What to do
Using the records below, count the lines containing "will" and give only the total.
--- Information Enclosed Below ---
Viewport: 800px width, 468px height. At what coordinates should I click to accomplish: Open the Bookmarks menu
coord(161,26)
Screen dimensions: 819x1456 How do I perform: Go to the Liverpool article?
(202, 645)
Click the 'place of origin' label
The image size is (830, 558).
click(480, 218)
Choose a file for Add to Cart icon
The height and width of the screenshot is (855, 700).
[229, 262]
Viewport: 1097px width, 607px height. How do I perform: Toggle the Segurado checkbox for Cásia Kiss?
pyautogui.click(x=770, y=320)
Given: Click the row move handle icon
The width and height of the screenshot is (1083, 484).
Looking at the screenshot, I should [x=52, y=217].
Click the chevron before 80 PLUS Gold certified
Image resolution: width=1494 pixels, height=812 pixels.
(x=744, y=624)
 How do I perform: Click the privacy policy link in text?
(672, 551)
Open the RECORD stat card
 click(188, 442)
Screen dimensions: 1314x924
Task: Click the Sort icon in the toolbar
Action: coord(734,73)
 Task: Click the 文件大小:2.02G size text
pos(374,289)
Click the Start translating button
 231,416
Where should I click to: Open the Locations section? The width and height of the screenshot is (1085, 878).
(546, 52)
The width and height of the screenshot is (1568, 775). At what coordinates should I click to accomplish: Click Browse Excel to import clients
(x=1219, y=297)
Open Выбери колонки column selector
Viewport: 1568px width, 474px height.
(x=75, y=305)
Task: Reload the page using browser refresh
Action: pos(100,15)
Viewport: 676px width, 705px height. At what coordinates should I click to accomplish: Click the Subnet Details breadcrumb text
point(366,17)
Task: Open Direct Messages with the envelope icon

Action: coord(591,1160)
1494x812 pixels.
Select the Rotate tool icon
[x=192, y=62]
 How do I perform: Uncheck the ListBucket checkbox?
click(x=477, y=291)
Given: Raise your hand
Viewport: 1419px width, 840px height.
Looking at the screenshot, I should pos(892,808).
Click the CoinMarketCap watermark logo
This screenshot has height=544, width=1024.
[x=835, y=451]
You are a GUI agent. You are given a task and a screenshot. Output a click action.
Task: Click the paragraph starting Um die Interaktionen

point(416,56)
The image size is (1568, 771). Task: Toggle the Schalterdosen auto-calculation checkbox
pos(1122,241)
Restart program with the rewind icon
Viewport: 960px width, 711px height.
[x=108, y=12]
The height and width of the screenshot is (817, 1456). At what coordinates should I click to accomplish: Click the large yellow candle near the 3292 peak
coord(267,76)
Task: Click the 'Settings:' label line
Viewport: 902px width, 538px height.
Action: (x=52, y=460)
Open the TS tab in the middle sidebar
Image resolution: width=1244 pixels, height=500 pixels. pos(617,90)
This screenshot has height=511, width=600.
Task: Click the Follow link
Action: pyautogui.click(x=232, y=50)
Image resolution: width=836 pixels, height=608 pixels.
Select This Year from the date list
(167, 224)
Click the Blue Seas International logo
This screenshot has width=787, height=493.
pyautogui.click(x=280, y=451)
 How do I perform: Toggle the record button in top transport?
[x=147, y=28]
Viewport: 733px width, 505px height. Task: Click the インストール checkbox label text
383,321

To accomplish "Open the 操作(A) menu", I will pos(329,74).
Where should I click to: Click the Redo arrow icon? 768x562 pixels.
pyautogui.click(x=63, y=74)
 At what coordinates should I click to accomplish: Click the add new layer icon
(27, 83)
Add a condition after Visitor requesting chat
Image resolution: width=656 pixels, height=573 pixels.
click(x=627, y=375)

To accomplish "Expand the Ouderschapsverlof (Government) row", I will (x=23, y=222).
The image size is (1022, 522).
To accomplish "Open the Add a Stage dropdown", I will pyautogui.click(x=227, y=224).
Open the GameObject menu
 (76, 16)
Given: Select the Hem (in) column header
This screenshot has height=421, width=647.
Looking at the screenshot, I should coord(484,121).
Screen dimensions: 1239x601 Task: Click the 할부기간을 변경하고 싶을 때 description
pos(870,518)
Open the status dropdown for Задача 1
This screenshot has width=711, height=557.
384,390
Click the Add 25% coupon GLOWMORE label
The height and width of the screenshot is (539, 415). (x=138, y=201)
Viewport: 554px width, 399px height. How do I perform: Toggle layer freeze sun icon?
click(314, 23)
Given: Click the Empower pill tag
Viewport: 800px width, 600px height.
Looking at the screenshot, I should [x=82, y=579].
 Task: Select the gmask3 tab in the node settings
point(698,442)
--- End of Enclosed Information ---
Answer area
3